Waste metals could provide up to 70 per cent of Australia’s metal consumption each year.
Waste metals could provide up to 70 per cent of Australia’s metal consumption each year.
28 March 2014

Researchers from The University of Queensland are looking at an untapped vein of metals, potentially worth $2 billion a year, but it won’t be found in a mine.

Dr Glen Corder, from UQ’s Sustainable Minerals Institute (SMI), said a new research collaboration was looking at the logistics of generating wealth from waste by mining above-ground resources.

“The potential reward from recovering and recycling waste metals is significant, worth up to $2 billion a year to Australia," Dr Corder said.
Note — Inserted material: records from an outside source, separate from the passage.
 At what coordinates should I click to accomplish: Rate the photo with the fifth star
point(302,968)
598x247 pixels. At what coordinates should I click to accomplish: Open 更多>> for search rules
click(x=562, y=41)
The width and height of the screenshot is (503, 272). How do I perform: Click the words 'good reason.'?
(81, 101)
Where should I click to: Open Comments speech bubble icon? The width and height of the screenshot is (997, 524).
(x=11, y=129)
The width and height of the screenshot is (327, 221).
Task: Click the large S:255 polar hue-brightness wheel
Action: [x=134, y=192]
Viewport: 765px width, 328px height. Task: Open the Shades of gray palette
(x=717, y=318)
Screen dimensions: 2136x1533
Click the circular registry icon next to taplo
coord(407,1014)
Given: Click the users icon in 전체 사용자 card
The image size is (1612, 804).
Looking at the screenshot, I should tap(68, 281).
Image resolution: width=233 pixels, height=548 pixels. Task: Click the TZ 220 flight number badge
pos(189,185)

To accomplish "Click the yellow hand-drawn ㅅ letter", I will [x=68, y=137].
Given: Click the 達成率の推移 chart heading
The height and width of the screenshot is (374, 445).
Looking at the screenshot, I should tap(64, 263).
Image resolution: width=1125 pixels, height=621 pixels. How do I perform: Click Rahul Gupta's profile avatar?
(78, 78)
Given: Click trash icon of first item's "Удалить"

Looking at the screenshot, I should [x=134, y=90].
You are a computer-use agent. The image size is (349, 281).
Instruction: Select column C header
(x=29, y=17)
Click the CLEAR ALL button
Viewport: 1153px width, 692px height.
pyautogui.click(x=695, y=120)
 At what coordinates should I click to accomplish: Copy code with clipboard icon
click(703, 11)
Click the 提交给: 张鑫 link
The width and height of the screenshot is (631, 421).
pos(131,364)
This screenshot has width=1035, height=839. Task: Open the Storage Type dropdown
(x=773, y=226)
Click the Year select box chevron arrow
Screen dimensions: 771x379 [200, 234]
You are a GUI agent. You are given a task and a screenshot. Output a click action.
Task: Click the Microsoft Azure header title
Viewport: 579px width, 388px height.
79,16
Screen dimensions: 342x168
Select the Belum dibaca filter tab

Dr Corder, a Principal Research Fellow with SMI’s Centre for Social Responsibility in Mining, said research at the centre and University of Technology Sydney had found there was five million tonnes of metals such as iron, aluminum and copper in landfills and discarded products.

“Those metals could provide up to 70 per cent of Australia’s metal consumption each year,” he said.

The Wealth from Waste research collaboration, launched today, is a three-year research project lead by the University of Technology, Sydney, with partners including the CSIRO, Monash University, Swinburne University of Technology and Yale University.

“The project aims to identify economically viable options for the recycling of metals from existing products in Australia,” he said.

“Our team will be looking at the barriers and opportunities from such an approach.”

For more details on the Wealth from Waste program visit www.csiro.au/Organisation-Structure/Flagships/Minerals-Down-Under-Flagship/mineral-futures/wealth-from-waste-cluster.aspx"

Media: Dr Glen Corder, 0401 994 948, or Andrew Dunne SMI Communications Manager, 0433 364 181.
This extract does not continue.